===== Listed entries =====

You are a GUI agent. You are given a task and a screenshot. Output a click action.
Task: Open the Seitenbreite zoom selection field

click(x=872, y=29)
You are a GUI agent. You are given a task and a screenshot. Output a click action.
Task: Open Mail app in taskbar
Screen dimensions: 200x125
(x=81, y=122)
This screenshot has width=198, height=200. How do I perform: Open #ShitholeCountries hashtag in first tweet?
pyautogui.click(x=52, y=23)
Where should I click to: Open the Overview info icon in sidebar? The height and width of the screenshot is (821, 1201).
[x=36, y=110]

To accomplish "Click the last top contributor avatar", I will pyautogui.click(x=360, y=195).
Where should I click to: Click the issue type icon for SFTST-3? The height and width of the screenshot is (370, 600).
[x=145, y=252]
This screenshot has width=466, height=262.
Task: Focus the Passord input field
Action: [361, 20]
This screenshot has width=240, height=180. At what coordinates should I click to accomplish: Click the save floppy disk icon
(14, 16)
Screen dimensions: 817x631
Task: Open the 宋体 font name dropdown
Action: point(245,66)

=====
===== Listed entries =====

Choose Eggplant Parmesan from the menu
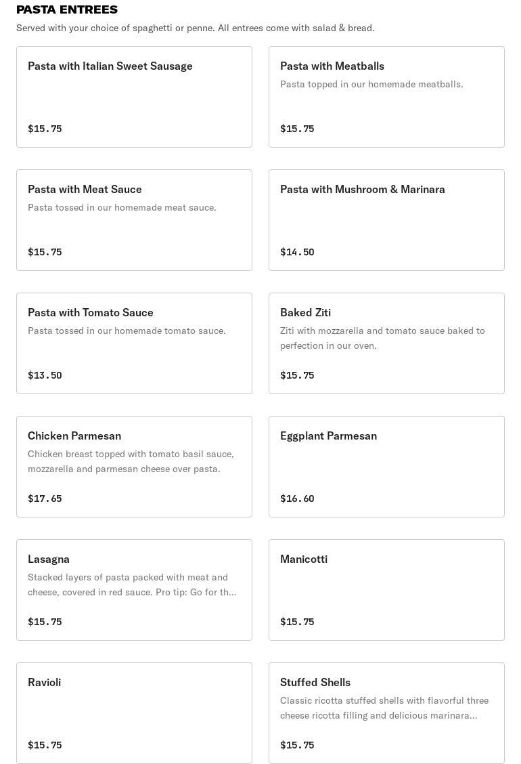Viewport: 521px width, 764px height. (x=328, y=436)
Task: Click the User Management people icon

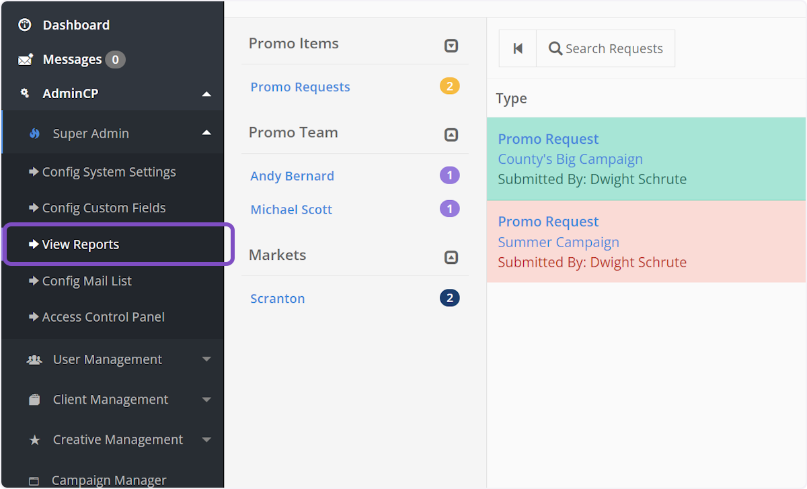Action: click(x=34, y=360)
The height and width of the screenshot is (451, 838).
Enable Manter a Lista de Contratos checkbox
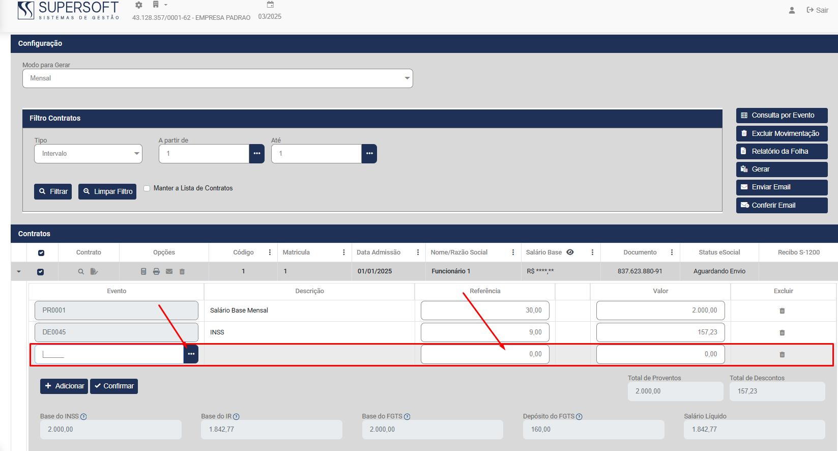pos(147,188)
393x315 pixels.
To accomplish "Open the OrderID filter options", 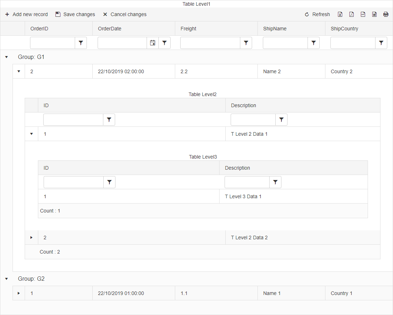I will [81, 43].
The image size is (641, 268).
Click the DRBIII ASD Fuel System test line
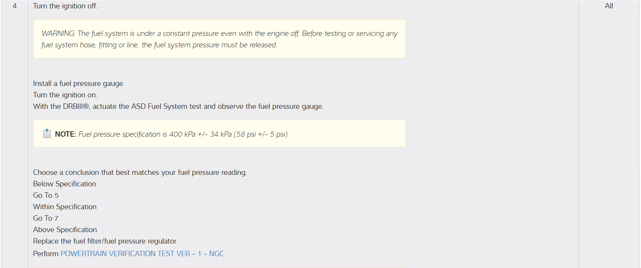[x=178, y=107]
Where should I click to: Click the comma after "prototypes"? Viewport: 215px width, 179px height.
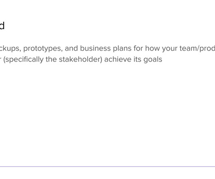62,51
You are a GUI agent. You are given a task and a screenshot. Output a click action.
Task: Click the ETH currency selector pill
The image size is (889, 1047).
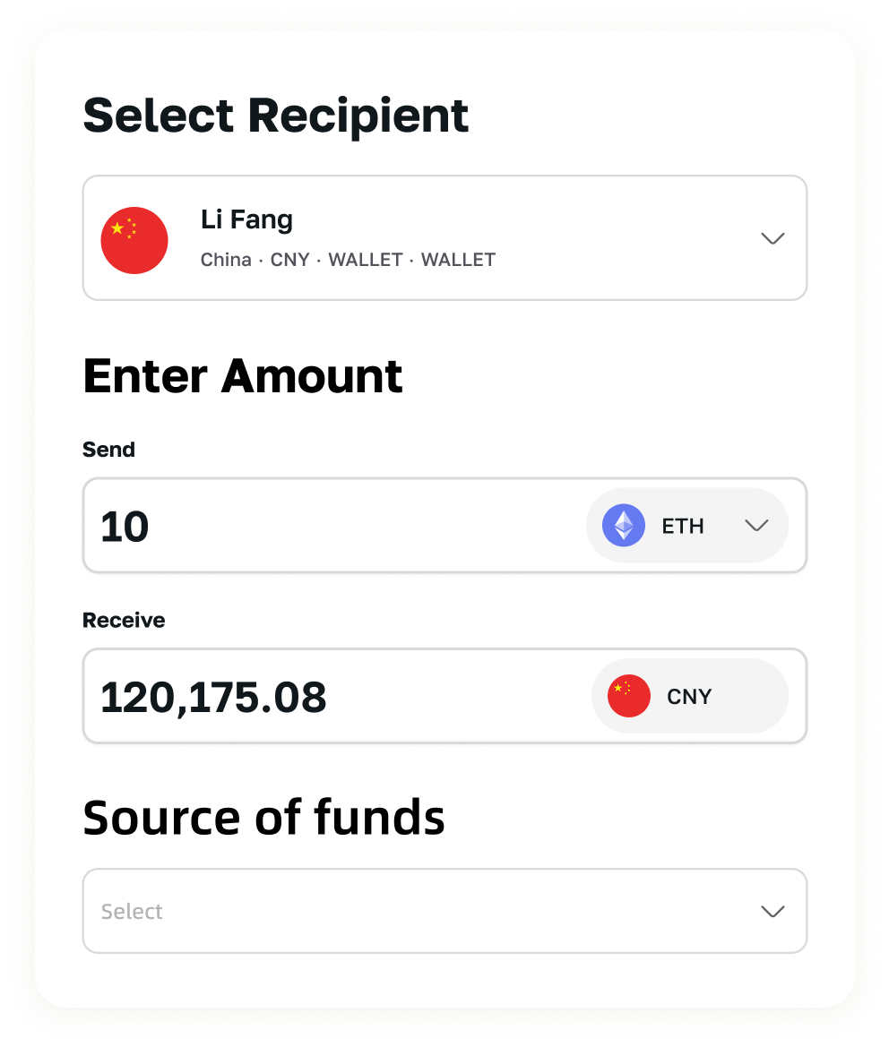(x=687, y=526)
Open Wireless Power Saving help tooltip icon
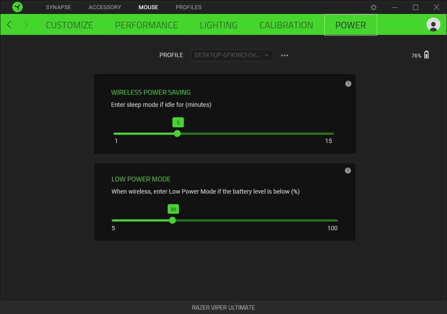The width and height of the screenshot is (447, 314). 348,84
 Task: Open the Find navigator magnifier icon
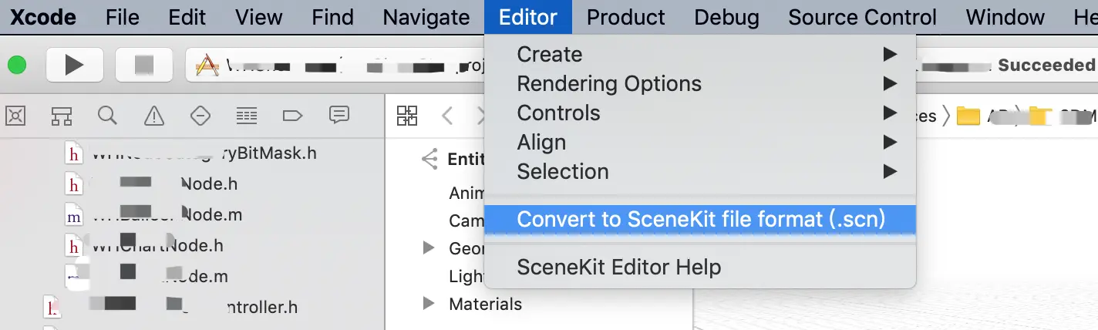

=====

→ What is expected: Using the entries above, repeat exactly the lines from the one with "Task: Click the ETH currency selector pill" to the one with "Task: Open the Find navigator magnifier icon", both included, and leave the pictures behind.

→ Task solution:
Task: Click the ETH currency selector pill
The image size is (889, 1047).
(x=687, y=526)
Open Wireless Power Saving help tooltip icon
The width and height of the screenshot is (447, 314). 348,84
 Task: Open the Find navigator magnifier icon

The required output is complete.